Doğru meslek mutlu insan

Türkiye’de, çoğu zaman ne okulda ne aile içinde çocuğun kişisel beceri ve eğilimleri dikkate alınarak bir yönlendirme yapılmadığı için, makbul sayılan mesleklerin eğitimini almış ama sürdürdüğü hayat tarzında mutsuz olan birçok bireye rastlayabildiğimize dikkat çeken Ayşen Kayahan, “Meslek yalnızca iş değil, yaşamı da bir kalıba sokar. Ebeveynlerin, gelecekte mutsuz olacak bireyler yetiştirmemek için çocuklarının yetenek, eğilim ve kişilik özelliklerini bilmeleri ve buna göre yönlendirme yapmaları gerekir. Mesleğin geliri kuşkusuz önem arz eder. Ancak, meslek tercihi kişiye mutluluk verecek bir hayat sunmuyorsa, maddi boyut, birinci derecede önemli değildir. Diğer yandan, mesleki seçimleri, kişilik özellikleriyle uyumlu olan bireylerin, kendi alanlarında maddi anlamda da tatminkâr bir düzeyi yakalamaları son derece mümkündür.

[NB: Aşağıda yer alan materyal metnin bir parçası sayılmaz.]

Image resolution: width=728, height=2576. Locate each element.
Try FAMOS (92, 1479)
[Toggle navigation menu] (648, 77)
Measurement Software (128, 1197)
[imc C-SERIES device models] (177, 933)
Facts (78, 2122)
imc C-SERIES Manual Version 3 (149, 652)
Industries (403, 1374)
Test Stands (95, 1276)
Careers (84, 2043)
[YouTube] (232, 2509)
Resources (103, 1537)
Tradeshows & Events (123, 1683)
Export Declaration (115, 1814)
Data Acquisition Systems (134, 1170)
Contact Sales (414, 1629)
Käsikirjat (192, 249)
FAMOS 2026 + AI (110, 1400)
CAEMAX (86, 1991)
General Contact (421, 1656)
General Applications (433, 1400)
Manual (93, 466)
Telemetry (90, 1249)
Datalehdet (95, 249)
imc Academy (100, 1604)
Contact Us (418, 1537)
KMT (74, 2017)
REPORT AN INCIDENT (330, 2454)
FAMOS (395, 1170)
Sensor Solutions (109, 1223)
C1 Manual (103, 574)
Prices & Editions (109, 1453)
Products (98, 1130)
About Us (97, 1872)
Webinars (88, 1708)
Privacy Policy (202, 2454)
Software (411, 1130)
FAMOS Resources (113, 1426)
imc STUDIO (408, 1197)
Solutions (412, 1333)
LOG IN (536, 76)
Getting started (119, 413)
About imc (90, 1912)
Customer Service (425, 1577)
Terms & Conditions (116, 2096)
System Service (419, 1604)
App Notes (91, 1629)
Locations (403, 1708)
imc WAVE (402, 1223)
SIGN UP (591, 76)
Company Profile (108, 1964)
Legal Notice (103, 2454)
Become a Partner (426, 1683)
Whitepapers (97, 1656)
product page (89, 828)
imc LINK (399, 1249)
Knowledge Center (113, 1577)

Kariyer, toplumsal olarak önceden belirlenmiş ve garantilenmiş bir kalıp değil, her bireyin yetenek, eğilim, ilgi ve kişilik özelliklerine göre şekillenen bir hayat güzergâhıdır” dedi.

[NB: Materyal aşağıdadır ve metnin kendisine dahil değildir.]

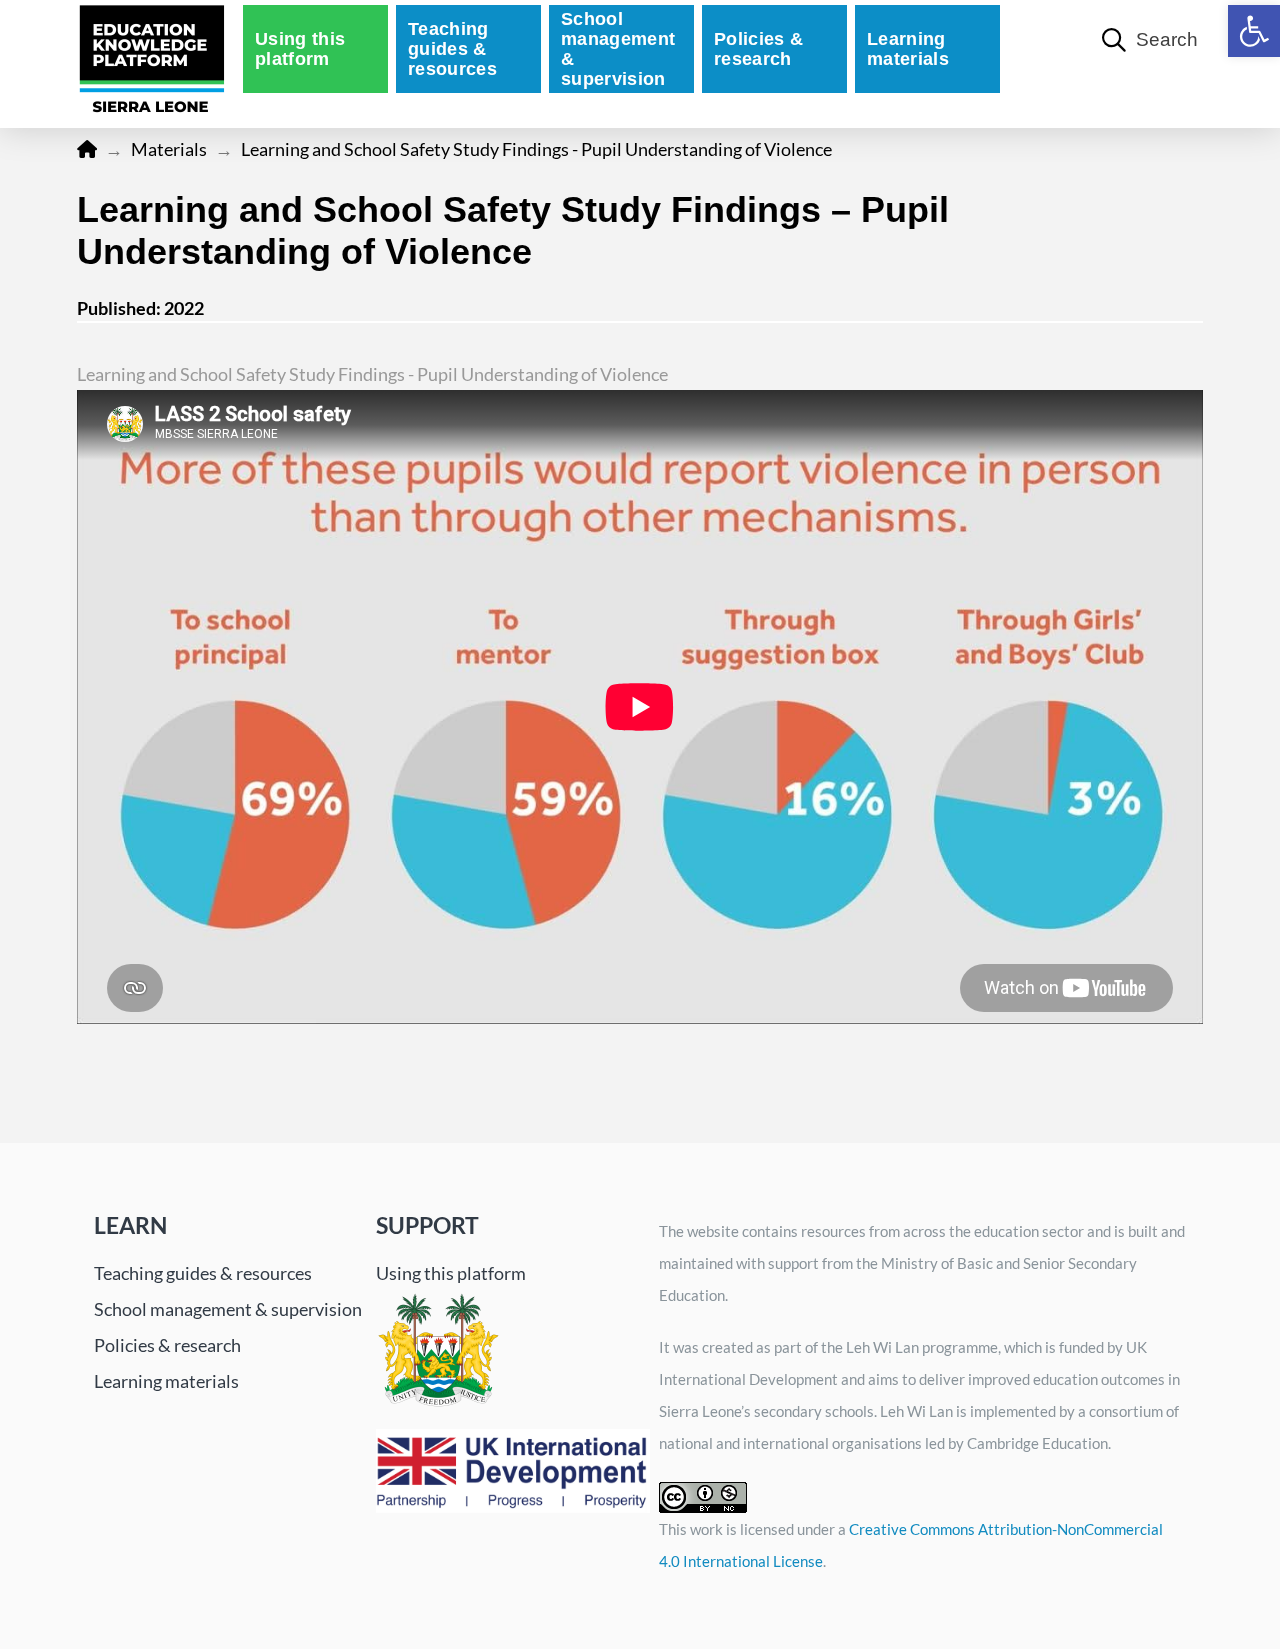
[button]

“Çocuk için kariyer planı, ne onu baskılayarak ne de seçimi tamamen onun deneyimsiz isteğine bırakarak yapılabilir” diyen Ayşen Kayahan, “Asıl önemli olanın, çocuğu onun zihinsel kapasitesine, yeteneklerine, ilgi alanlarına ve kişilik özelliklerine uygun bir mesleğe yönlendirmek olduğunu unutmamalıyız. Çocuğumuz için ‘iyi bir gelecek’ onun mutlu olabileceği bir gelecektir. Doğru seçimler de mutluluğumuzun anahtarıdır. Çocuğumuzun kişiliğini ve yeteneklerini iyi tanımalı, bu yönde ona doğru tercihler yapmasında yardımcı olmalıyız. Moda, makbul ya da bizim hayallerimizden ibaret olan kariyer tercihleri, onu yalnızca mutsuz edecektir” dedi.

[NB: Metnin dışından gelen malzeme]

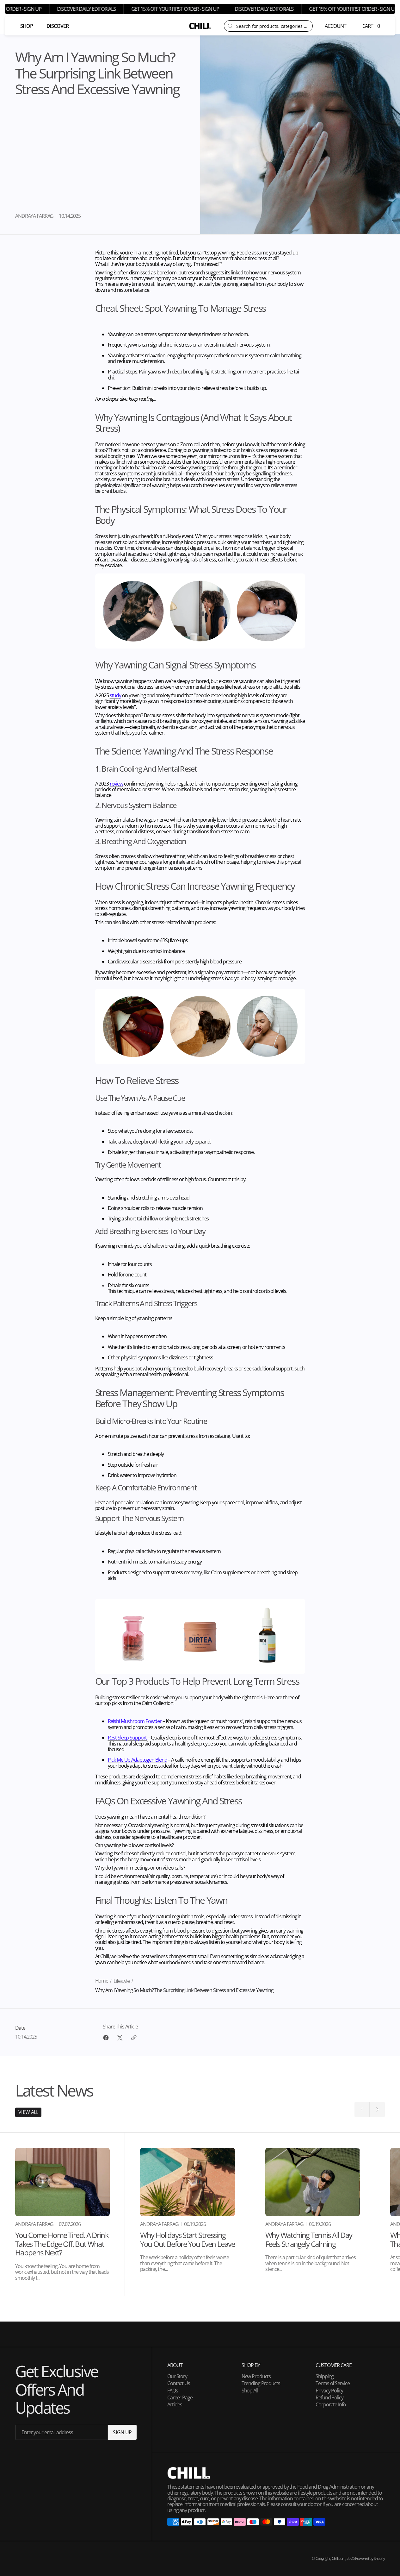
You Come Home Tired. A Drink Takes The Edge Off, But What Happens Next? (61, 2244)
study (115, 695)
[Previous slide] (362, 2109)
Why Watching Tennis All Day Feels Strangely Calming (308, 2239)
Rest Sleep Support (127, 1737)
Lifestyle (122, 1980)
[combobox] (272, 25)
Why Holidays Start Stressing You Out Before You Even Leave (187, 2239)
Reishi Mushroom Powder (135, 1721)
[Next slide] (377, 2109)
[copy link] (134, 2037)
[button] (336, 26)
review (116, 783)
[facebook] (106, 2037)
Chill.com (338, 2558)
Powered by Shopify (370, 2558)
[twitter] (120, 2037)
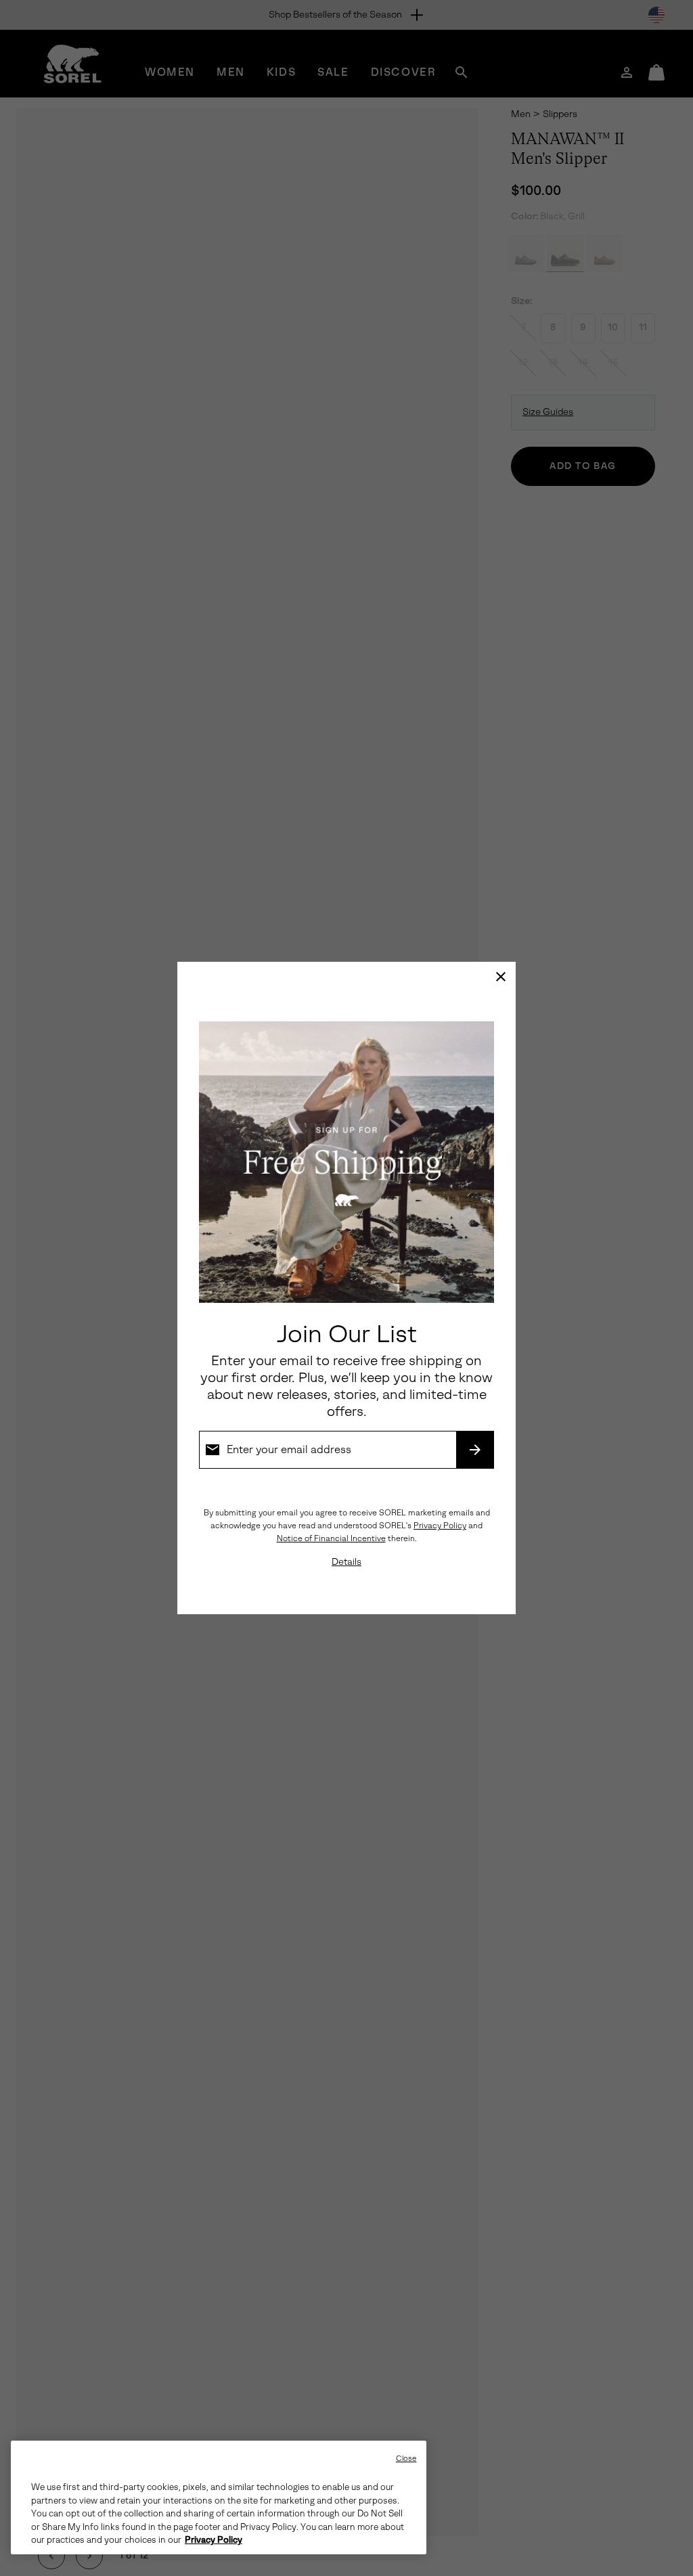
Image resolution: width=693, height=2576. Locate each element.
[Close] (501, 977)
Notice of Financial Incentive (331, 1538)
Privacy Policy (439, 1526)
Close (406, 2458)
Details (346, 1562)
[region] (218, 2497)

Bu noktada DBE olarak ‘Kariyer Planlama Programı’nı geliştirdiklerini anlatan Kayahan, “Hem okul öncesi hem de 8. sınıf sonrası uygulayabildiğimiz bu test bataryası ile çocukların, gençlerin, yetişkinlerin mesleki eğilimlerini belirleyebiliyor, meslek seçiminde yani doğru kariyer planlamasında onlara yardımcı olabiliyoruz. Yetenek alanlarını (sözel, sayısal, soyut, mekanik ve mekansal), motivasyon ve ilgi alanlarını, 24 alt alandan oluşan kişilik özelliklerini bu bilimsel ölçeklerle değerlendiriyor, gençlerin sahip olduğu beceri ve yetkinlikleri kullanarak başarılı olabilecekleri meslekleri belirliyoruz. Böylece hem yeteneğe hem ilgi alanlarına hem de kişiliğe uygun meslekleri öneriyoruz. Özellikle gençlerin ve ailelerin yoğun ilgi gösterdiği bu program, mutlu, kazançlı ve keyif alınan bir yaşamın planlanmasında bir yol göstericidir” dedi.